Nehirde kazanabileceği para, orada hayatın zorluklarına alışmış evanjelik bir papaz olan Bionice Ebeke’yi motive eden şeyin bir parçası.

Yolcular günlerce teknelerin sert tahtalarında, kükremesi tüm konuşmaları boğan motordan gelen kalın dumanı soluyarak uyurlar. Yağmur yağarsa ıslanırlar. Gıda sınırlıdır.

Bay Ebeke, zamanının yarısını Mbandaka’nın kuzeyindeki Bomongo kasabasındaki karadaki bir kilisede vaaz vererek geçirir, ancak aynı zamanda her yıl bir baleinière’de yaklaşık 30 yolculuk yapar ve her sabah ve gece üç veya dört günlük yolculukta hizmetler sunar. iki nokta arasında.


“Her yerde çalışırım” dedi Bay Ebeke, 34. “Baleinière’lerde Tanrı’nın sözünü bile duymamış kayıp ruhlar var.”

Kongo Nehri kıyılarında yaşam. Kredi… The New York Times için Nanna Heitmann

İnkarcıların nehirde bir şekilde daha acil olduğunu söyledi, çünkü kısmen geziler çok tehlikeli. Geceleri seyahat etmek teknik olarak yasaklanmıştır, ancak bu nadiren uygulanır. Can yelekleri zorunludur, ancak bu da nadiren uygulanmaktadır. Birçok kaza var.

Geçen Ocak ayında aşırı yüklü bir gemi alabora olduğunda en az dokuz kişi öldü. Şubat ayında, başka bir gemi Kinşasa’dan 60 mil uzakta devrildiğinde en az 16 kişi öldü.

Bay Ebeke, “Her yerde birçok tehlike var,” dedi. “Böylece hayatını kaybedebilirsin.”

Riskler nedeniyle gezginlerin dindar olma eğiliminde olduğunu ve dualarına katıldığını söyledi.

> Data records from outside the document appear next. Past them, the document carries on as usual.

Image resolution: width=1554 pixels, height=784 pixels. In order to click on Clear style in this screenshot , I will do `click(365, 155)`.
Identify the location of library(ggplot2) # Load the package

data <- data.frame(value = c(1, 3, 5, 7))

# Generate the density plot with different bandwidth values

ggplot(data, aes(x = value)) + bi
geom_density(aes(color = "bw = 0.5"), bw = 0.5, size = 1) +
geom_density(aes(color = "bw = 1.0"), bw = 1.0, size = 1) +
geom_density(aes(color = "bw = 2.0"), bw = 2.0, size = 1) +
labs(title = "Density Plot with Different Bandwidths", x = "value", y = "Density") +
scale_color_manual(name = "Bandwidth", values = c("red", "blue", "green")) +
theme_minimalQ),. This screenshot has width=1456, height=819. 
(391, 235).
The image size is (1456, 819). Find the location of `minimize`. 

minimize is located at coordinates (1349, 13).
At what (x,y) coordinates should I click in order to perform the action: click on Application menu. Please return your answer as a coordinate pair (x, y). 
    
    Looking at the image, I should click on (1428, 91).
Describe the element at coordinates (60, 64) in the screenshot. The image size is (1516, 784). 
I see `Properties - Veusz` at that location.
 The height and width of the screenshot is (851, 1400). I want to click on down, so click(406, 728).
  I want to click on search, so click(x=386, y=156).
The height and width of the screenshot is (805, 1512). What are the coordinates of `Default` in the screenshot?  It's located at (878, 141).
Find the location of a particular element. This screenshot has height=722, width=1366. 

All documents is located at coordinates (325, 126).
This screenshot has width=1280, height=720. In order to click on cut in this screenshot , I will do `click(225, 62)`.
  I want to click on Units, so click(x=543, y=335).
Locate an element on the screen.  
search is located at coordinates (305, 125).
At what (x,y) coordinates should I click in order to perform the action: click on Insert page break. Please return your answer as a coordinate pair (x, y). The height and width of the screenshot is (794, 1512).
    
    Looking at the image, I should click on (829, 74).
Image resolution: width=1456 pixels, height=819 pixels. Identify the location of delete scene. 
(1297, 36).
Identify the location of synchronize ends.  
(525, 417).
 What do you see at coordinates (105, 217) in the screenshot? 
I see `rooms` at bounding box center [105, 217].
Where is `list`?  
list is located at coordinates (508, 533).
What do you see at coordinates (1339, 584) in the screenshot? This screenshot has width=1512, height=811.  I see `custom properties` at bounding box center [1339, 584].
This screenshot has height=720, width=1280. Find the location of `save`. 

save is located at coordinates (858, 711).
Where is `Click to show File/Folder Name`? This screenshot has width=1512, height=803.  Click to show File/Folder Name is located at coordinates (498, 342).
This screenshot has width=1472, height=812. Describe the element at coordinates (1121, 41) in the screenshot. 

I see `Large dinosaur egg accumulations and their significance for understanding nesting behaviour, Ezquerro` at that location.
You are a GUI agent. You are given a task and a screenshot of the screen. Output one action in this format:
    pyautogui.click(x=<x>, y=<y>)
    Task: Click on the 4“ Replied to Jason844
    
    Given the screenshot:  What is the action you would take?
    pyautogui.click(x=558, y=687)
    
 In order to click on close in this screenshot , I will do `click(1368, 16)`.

Ancak nehirdeki tapanlar tam olarak örnek cemaatçiler değil, diye ekledi.

“İnsanların sizi dinlediği ve size ‘Manevi Baba’ dediği bir kilise gibi değil” dedi. “İnsanlar içer ve diğer yolcuları rahatsız eder. Ve diğer insanlar şöyle der: ‘Bizi rahat bırakın, tüm hikayelerinizi bırakın, adamım. Senin Tanrını istemiyoruz.”

Bunu yaptıklarında, dedi Bay Ebeke, sadece onlara bakıyor, soğukkanlı sesiyle “Tanrı adildir” diyor ve güverteden aşağı iniyor.